I have noticed that, on my target, __sync_fetch_and_add causes clang to generate the following...
%0 = atomicrmw add i32* %val, i32 1 seq_cst
... but __atomic_fetch_add with __ATOMIC_SEQ_CST causes the following to get emitted...
%1 = bitcast i32* %val to i8*
%call = call i32 @__atomic_fetch_add_4(i8* %1, i32 1, i32 5) #1
Now, I am aware that I need to tweak my version of TargetInfo::MaxAtomicInlineWidth, MaxAtomicPromoteWidth, and hasBuiltinAtomic() in order to get the atomicrmw IR instruction I want. What I'm not sure of is why.
Why is a function call generated in clang? Why don't we let LLVM choose whether to emit a function call or inline assembly in these cases?

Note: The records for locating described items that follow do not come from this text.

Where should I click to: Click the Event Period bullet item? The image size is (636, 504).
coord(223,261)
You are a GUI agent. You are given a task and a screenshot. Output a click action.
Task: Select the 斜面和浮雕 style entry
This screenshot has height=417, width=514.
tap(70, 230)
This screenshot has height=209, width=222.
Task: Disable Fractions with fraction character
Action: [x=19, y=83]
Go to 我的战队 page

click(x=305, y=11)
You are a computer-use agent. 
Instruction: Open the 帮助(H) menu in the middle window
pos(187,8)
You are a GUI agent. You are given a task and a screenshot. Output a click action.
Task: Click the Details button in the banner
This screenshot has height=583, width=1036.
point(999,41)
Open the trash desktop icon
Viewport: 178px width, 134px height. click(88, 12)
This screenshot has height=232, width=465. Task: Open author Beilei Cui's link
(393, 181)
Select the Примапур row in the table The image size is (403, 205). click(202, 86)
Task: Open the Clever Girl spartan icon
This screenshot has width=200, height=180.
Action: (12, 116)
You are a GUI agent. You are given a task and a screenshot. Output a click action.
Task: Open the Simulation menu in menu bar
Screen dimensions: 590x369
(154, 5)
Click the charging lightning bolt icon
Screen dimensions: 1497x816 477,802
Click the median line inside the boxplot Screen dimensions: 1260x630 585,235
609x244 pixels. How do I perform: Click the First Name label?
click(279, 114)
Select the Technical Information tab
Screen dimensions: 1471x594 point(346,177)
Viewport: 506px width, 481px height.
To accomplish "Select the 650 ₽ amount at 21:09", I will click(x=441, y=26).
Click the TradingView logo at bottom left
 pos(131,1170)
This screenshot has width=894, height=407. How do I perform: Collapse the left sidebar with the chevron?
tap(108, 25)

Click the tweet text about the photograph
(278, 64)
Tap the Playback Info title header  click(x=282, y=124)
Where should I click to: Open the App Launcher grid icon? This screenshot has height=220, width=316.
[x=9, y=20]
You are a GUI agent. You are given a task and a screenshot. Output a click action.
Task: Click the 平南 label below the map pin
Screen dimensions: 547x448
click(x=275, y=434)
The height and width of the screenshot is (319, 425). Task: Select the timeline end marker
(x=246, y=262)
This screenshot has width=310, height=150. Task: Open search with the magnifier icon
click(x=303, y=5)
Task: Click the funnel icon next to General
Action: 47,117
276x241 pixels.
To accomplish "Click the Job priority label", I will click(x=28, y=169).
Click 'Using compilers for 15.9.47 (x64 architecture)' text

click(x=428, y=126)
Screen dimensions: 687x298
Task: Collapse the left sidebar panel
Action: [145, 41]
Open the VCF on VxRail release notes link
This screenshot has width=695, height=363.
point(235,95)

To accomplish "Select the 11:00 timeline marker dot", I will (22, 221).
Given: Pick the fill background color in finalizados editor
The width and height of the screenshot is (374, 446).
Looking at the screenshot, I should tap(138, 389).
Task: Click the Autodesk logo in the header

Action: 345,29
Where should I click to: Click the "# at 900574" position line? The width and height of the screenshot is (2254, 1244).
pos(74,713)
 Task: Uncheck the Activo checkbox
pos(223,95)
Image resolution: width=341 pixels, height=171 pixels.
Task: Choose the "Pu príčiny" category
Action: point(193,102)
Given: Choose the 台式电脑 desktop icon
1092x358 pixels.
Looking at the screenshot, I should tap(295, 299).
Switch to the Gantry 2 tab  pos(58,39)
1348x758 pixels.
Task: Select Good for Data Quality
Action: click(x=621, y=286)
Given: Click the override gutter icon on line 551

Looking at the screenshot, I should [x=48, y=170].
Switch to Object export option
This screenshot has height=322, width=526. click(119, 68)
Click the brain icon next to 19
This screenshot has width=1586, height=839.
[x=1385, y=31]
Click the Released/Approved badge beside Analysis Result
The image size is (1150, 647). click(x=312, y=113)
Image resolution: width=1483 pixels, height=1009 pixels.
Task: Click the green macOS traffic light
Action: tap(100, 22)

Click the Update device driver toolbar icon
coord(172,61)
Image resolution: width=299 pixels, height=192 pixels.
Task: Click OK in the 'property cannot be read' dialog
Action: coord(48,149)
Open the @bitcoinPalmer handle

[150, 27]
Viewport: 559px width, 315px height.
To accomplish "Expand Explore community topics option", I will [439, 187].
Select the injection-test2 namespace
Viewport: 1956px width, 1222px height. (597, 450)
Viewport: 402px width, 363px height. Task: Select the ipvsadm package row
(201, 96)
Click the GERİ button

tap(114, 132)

Another reason I care about this is because some atomic operations aren't directly supported by my hardware ( 4 byte and 8 byte atomics are directly supported, 1 byte and 2 byte atomics are not). I can emulate them, but I would like to know where the function call should be emitted. Suppose I lie to clang and tell it to inline my 1 byte and 2 byte atomics, and let LLVM generate the library call. Are there significant downsides to this approach (like losing the memory model information), or do I need to implement separate library calls for the __sync instructions and __atomic instructions?